Below are some records; output all of them exactly.

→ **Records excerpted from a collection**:
[Start of Attachment]

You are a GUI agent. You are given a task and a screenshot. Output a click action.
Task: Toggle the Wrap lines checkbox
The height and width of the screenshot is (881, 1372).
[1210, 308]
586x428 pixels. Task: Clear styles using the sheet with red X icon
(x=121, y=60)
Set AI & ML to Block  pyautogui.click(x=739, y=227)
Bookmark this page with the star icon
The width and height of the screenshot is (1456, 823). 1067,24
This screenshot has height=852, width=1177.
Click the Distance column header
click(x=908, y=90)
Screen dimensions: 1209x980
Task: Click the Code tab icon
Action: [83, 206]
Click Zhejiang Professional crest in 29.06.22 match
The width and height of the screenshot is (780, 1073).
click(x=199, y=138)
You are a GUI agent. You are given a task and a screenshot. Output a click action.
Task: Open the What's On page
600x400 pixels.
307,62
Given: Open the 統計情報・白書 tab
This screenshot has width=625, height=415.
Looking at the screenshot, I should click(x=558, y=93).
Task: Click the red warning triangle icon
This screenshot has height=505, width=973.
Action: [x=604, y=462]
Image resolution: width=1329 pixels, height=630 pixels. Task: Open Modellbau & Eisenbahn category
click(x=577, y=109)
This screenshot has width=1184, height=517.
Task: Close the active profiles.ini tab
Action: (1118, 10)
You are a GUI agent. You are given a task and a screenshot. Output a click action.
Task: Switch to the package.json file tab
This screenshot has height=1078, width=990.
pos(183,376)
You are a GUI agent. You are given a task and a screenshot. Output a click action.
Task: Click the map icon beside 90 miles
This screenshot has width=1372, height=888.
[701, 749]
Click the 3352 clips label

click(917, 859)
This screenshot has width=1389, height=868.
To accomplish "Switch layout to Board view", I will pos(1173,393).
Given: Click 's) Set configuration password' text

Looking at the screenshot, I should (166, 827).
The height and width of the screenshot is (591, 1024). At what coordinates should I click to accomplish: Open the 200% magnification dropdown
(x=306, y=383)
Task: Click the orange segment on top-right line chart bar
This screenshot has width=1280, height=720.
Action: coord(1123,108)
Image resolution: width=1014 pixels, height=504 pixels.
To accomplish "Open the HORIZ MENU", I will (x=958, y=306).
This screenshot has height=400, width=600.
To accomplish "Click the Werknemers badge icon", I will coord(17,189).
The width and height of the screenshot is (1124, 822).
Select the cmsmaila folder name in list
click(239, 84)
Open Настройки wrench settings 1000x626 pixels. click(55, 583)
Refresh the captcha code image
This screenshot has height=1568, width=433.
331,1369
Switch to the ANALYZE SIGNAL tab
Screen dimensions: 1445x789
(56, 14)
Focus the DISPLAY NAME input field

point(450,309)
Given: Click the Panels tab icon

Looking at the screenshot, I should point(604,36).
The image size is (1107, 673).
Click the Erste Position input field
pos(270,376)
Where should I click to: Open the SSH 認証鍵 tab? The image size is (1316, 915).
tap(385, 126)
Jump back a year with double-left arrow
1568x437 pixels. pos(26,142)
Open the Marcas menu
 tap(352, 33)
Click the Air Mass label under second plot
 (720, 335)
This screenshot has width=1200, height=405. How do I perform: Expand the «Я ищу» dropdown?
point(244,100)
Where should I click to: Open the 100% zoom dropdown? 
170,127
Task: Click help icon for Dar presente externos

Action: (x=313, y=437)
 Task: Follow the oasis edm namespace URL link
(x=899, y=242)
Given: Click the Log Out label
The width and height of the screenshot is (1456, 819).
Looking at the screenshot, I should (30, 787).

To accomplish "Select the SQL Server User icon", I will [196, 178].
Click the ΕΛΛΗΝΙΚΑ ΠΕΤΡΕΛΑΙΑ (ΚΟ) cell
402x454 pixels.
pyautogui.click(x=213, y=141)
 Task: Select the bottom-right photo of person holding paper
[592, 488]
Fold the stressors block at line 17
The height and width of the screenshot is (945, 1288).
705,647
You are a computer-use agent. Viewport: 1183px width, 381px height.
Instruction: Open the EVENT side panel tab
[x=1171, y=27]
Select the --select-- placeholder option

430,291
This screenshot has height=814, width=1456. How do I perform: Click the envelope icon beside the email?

[End of Attachment]

→ **Finished task**:
You are a GUI agent. You are given a task and a screenshot. Output a click action.
Task: Toggle the Wrap lines checkbox
The height and width of the screenshot is (881, 1372).
[1210, 308]
586x428 pixels. Task: Clear styles using the sheet with red X icon
(x=121, y=60)
Set AI & ML to Block  pyautogui.click(x=739, y=227)
Bookmark this page with the star icon
The width and height of the screenshot is (1456, 823). 1067,24
This screenshot has height=852, width=1177.
Click the Distance column header
click(x=908, y=90)
Screen dimensions: 1209x980
Task: Click the Code tab icon
Action: [83, 206]
Click Zhejiang Professional crest in 29.06.22 match
The width and height of the screenshot is (780, 1073).
click(x=199, y=138)
You are a GUI agent. You are given a task and a screenshot. Output a click action.
Task: Open the What's On page
600x400 pixels.
307,62
Given: Open the 統計情報・白書 tab
This screenshot has width=625, height=415.
Looking at the screenshot, I should click(x=558, y=93).
Task: Click the red warning triangle icon
This screenshot has height=505, width=973.
Action: [x=604, y=462]
Image resolution: width=1329 pixels, height=630 pixels. Task: Open Modellbau & Eisenbahn category
click(x=577, y=109)
This screenshot has width=1184, height=517.
Task: Close the active profiles.ini tab
Action: (1118, 10)
You are a GUI agent. You are given a task and a screenshot. Output a click action.
Task: Switch to the package.json file tab
This screenshot has height=1078, width=990.
pos(183,376)
You are a GUI agent. You are given a task and a screenshot. Output a click action.
Task: Click the map icon beside 90 miles
This screenshot has width=1372, height=888.
[701, 749]
Click the 3352 clips label

click(917, 859)
This screenshot has width=1389, height=868.
To accomplish "Switch layout to Board view", I will pos(1173,393).
Given: Click 's) Set configuration password' text

Looking at the screenshot, I should (166, 827).
The height and width of the screenshot is (591, 1024). At what coordinates should I click to accomplish: Open the 200% magnification dropdown
(x=306, y=383)
Task: Click the orange segment on top-right line chart bar
This screenshot has width=1280, height=720.
Action: coord(1123,108)
Image resolution: width=1014 pixels, height=504 pixels.
To accomplish "Open the HORIZ MENU", I will (x=958, y=306).
This screenshot has height=400, width=600.
To accomplish "Click the Werknemers badge icon", I will coord(17,189).
The width and height of the screenshot is (1124, 822).
Select the cmsmaila folder name in list
click(239, 84)
Open Настройки wrench settings 1000x626 pixels. click(55, 583)
Refresh the captcha code image
This screenshot has height=1568, width=433.
331,1369
Switch to the ANALYZE SIGNAL tab
Screen dimensions: 1445x789
(56, 14)
Focus the DISPLAY NAME input field

point(450,309)
Given: Click the Panels tab icon

Looking at the screenshot, I should point(604,36).
The image size is (1107, 673).
Click the Erste Position input field
pos(270,376)
Where should I click to: Open the SSH 認証鍵 tab? The image size is (1316, 915).
tap(385, 126)
Jump back a year with double-left arrow
1568x437 pixels. pos(26,142)
Open the Marcas menu
 tap(352, 33)
Click the Air Mass label under second plot
 (720, 335)
This screenshot has width=1200, height=405. How do I perform: Expand the «Я ищу» dropdown?
point(244,100)
Where should I click to: Open the 100% zoom dropdown? 
170,127
Task: Click help icon for Dar presente externos

Action: (x=313, y=437)
 Task: Follow the oasis edm namespace URL link
(x=899, y=242)
Given: Click the Log Out label
The width and height of the screenshot is (1456, 819).
Looking at the screenshot, I should (30, 787).

To accomplish "Select the SQL Server User icon", I will [196, 178].
Click the ΕΛΛΗΝΙΚΑ ΠΕΤΡΕΛΑΙΑ (ΚΟ) cell
402x454 pixels.
pyautogui.click(x=213, y=141)
 Task: Select the bottom-right photo of person holding paper
[592, 488]
Fold the stressors block at line 17
The height and width of the screenshot is (945, 1288).
705,647
You are a computer-use agent. Viewport: 1183px width, 381px height.
Instruction: Open the EVENT side panel tab
[x=1171, y=27]
Select the --select-- placeholder option

430,291
This screenshot has height=814, width=1456. How do I perform: Click the envelope icon beside the email?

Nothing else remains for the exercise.